Stated problem a: Retype the whole article about the song "One Step Away" below, word for word.

###

Song by Madonna

from the album Confessions II
- Released: July 3, 2026
- Studio: Start Here (London); Republic Studios (New York City);
- Genre: Dance-pop; trance; EDM; deep house; nu-disco;
- Length: 4:23
- Label: Warner
- Songwriters: Madonna; Stuart Price;
- Producers: Madonna; Stuart Price;

= One Step Away (song) =

"One Step Away" is a song by American singer-songwriter Madonna from her fifteenth studio album, Confessions II (2026). She wrote and produced it alongside British producer Stuart Price, and the song became available as the album's second track on July 3, 2026, by Warner Records. A dance-pop tune that blends deep house, nu-disco, EDM, and trance, the song is a manifesto of the healing power of dance music. "One Step Away" received positive reviews from music critics and was also included on the musical short film Confessions II (2026).

== Background and release ==
In 2005, Madonna released her tenth studio album Confessions on a Dance Floor, produced by Stuart Price, to critical and commercial success. In September 2024, Madonna announced on her Instagram account that she was working on new music with Price. The following February, she confirmed that her new music was a follow-up to Confessions on a Dance Floor and teased its release in 2025. She continued to document the recording sessions on social media, posting pictures in the studio with Price throughout 2025. In September 2025, she announced a reunion with her original record label of over 25 years, Warner Records, with the album slated for release in 2026. Madonna officially announced Confessions II on April 15, 2026, and its tracklist on May 14, revealing "One Step Away" as the second song on the tracklist. Warner Records released the song along with the rest of the album for digital download and streaming on July 3.

"One Step Away", alongside the five other first tracks on Confessions II, is featured on the musical short film of the album, directed by TORSO (David Toro and Solomon Chase) and premiered during the Tribeca Festival on June 5, 2026. In the song's segment, Madonna is shown behind a rain-covered window while the scene alternates with footage of her driving recklessly on a highway. The segment ends with her crashing into a barrier and leaving a red lipstick mark on the airbag.

###

Stated problem b: Rewrite the rows from the first one down to the line containing "point(188,79)", changing "Screen dimensions" to "Screen size" and leaving everything else the same. Give only those lines.

###

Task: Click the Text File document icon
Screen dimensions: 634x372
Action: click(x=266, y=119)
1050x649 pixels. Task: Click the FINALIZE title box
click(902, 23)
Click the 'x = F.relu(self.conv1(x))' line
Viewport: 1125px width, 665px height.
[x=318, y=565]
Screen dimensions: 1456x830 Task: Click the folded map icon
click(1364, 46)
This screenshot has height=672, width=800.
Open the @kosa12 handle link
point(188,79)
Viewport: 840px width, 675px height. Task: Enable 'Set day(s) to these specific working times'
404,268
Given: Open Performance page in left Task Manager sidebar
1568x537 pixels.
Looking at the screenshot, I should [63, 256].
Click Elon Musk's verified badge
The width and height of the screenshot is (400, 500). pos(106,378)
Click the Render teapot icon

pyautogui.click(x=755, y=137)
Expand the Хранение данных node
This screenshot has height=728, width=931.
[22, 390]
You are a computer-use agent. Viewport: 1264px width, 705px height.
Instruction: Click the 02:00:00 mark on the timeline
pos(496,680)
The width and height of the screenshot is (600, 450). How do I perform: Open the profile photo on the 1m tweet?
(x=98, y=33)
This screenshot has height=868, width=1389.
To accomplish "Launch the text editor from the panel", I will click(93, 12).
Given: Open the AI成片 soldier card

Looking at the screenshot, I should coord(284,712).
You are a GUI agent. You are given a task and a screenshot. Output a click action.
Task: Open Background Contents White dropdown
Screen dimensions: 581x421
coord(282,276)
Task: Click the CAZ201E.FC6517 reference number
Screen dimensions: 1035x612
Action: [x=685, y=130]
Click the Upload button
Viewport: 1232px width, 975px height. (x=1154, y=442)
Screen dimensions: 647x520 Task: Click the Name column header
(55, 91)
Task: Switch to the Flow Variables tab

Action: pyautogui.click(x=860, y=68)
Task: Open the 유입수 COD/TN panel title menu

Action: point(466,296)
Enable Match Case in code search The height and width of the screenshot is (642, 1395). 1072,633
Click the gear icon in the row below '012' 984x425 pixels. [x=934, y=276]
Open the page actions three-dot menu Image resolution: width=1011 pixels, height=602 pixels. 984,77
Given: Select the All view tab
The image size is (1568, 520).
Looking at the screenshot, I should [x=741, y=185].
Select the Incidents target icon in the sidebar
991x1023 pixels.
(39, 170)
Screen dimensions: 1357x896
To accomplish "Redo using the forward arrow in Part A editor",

###

Full answer a:
Song by Madonna

from the album Confessions II
- Released: July 3, 2026
- Studio: Start Here (London); Republic Studios (New York City);
- Genre: Dance-pop; trance; EDM; deep house; nu-disco;
- Length: 4:23
- Label: Warner
- Songwriters: Madonna; Stuart Price;
- Producers: Madonna; Stuart Price;

= One Step Away (song) =

"One Step Away" is a song by American singer-songwriter Madonna from her fifteenth studio album, Confessions II (2026). She wrote and produced it alongside British producer Stuart Price, and the song became available as the album's second track on July 3, 2026, by Warner Records. A dance-pop tune that blends deep house, nu-disco, EDM, and trance, the song is a manifesto of the healing power of dance music. "One Step Away" received positive reviews from music critics and was also included on the musical short film Confessions II (2026).

== Background and release ==
In 2005, Madonna released her tenth studio album Confessions on a Dance Floor, produced by Stuart Price, to critical and commercial success. In September 2024, Madonna announced on her Instagram account that she was working on new music with Price. The following February, she confirmed that her new music was a follow-up to Confessions on a Dance Floor and teased its release in 2025. She continued to document the recording sessions on social media, posting pictures in the studio with Price throughout 2025. In September 2025, she announced a reunion with her original record label of over 25 years, Warner Records, with the album slated for release in 2026. Madonna officially announced Confessions II on April 15, 2026, and its tracklist on May 14, revealing "One Step Away" as the second song on the tracklist. Warner Records released the song along with the rest of the album for digital download and streaming on July 3.

"One Step Away", alongside the five other first tracks on Confessions II, is featured on the musical short film of the album, directed by TORSO (David Toro and Solomon Chase) and premiered during the Tribeca Festival on June 5, 2026. In the song's segment, Madonna is shown behind a rain-covered window while the scene alternates with footage of her driving recklessly on a highway. The segment ends with her crashing into a barrier and leaving a red lipstick mark on the airbag.

Full answer b:
Task: Click the Text File document icon
Screen size: 634x372
Action: click(x=266, y=119)
1050x649 pixels. Task: Click the FINALIZE title box
click(902, 23)
Click the 'x = F.relu(self.conv1(x))' line
Viewport: 1125px width, 665px height.
[x=318, y=565]
Screen size: 1456x830 Task: Click the folded map icon
click(1364, 46)
This screenshot has height=672, width=800.
Open the @kosa12 handle link
point(188,79)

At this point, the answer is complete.